### ABOUT THIS TASK
All lines from the one that has "Where should I" onward to the end of the records below are to be returned exactly; pictures are to be skipped.

[[ INFORMATION open ]]

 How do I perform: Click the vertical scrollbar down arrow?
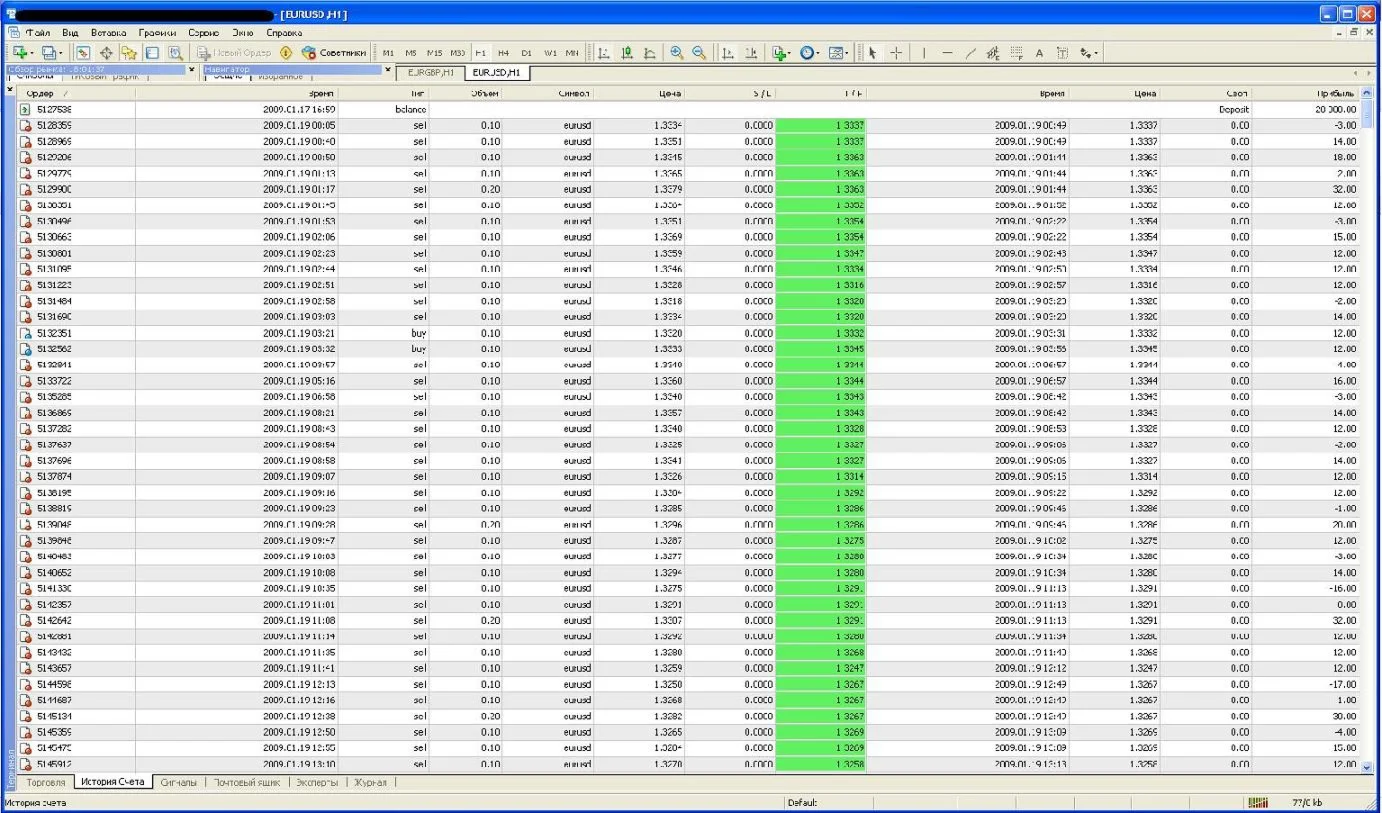(x=1368, y=767)
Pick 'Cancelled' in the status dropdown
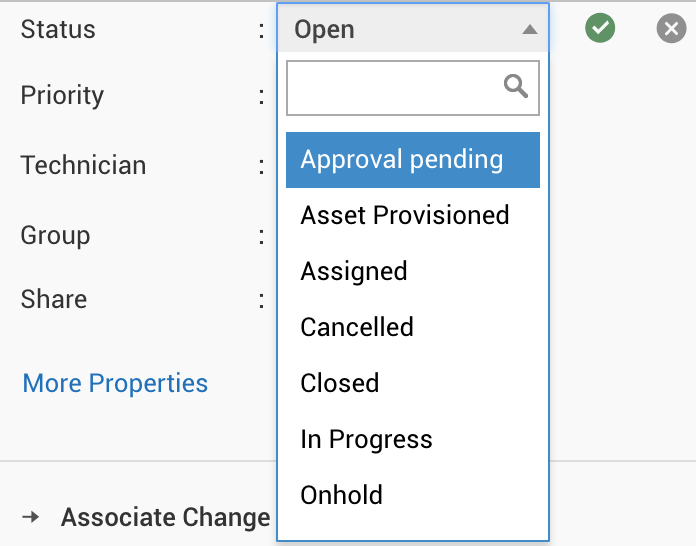 click(357, 328)
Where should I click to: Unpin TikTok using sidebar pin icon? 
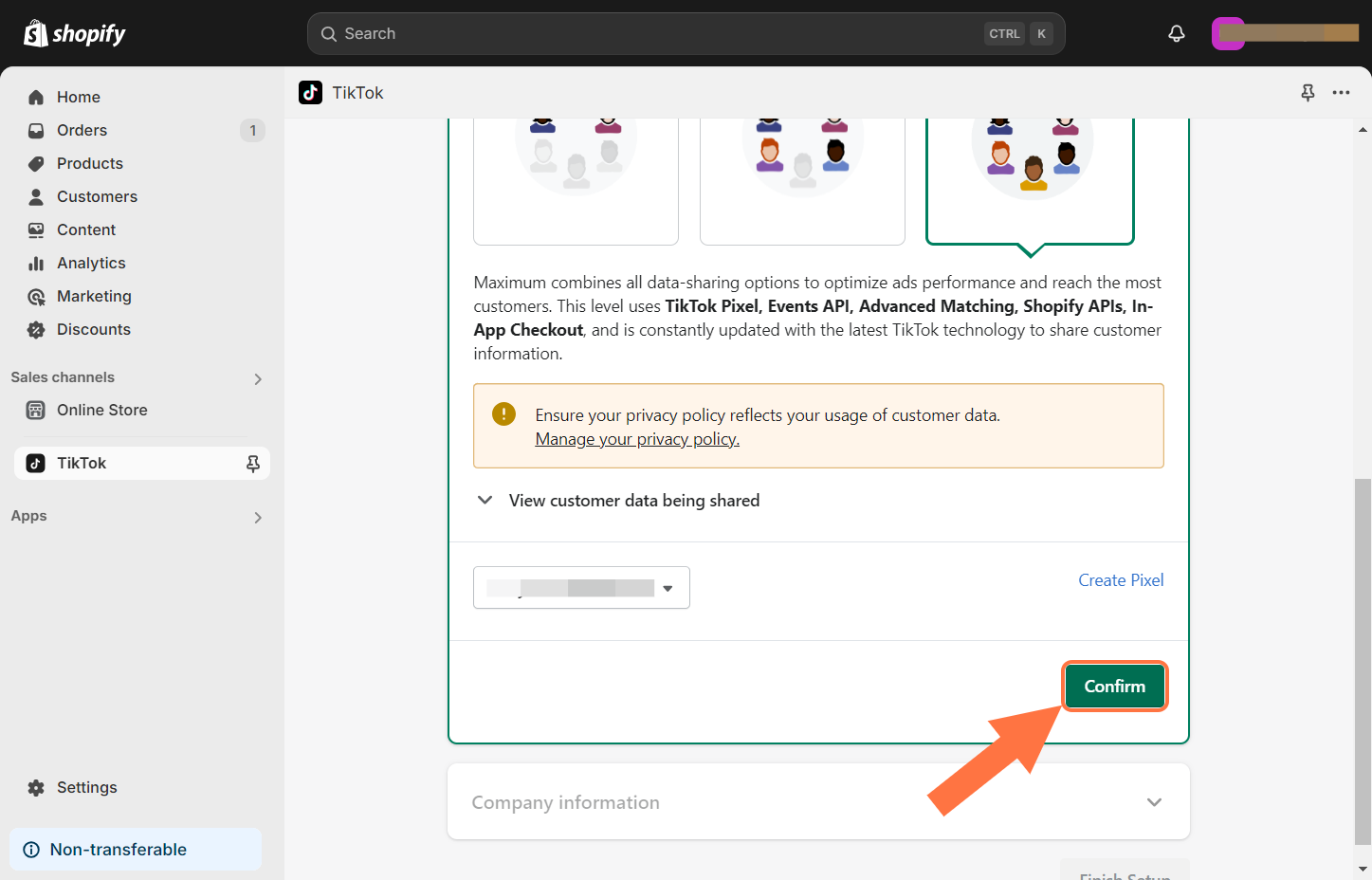pyautogui.click(x=252, y=463)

[[ INFORMATION closed ]]

### SOLUTION TO THIS TASK
Where should I click to: Unpin TikTok using sidebar pin icon? 
pyautogui.click(x=252, y=463)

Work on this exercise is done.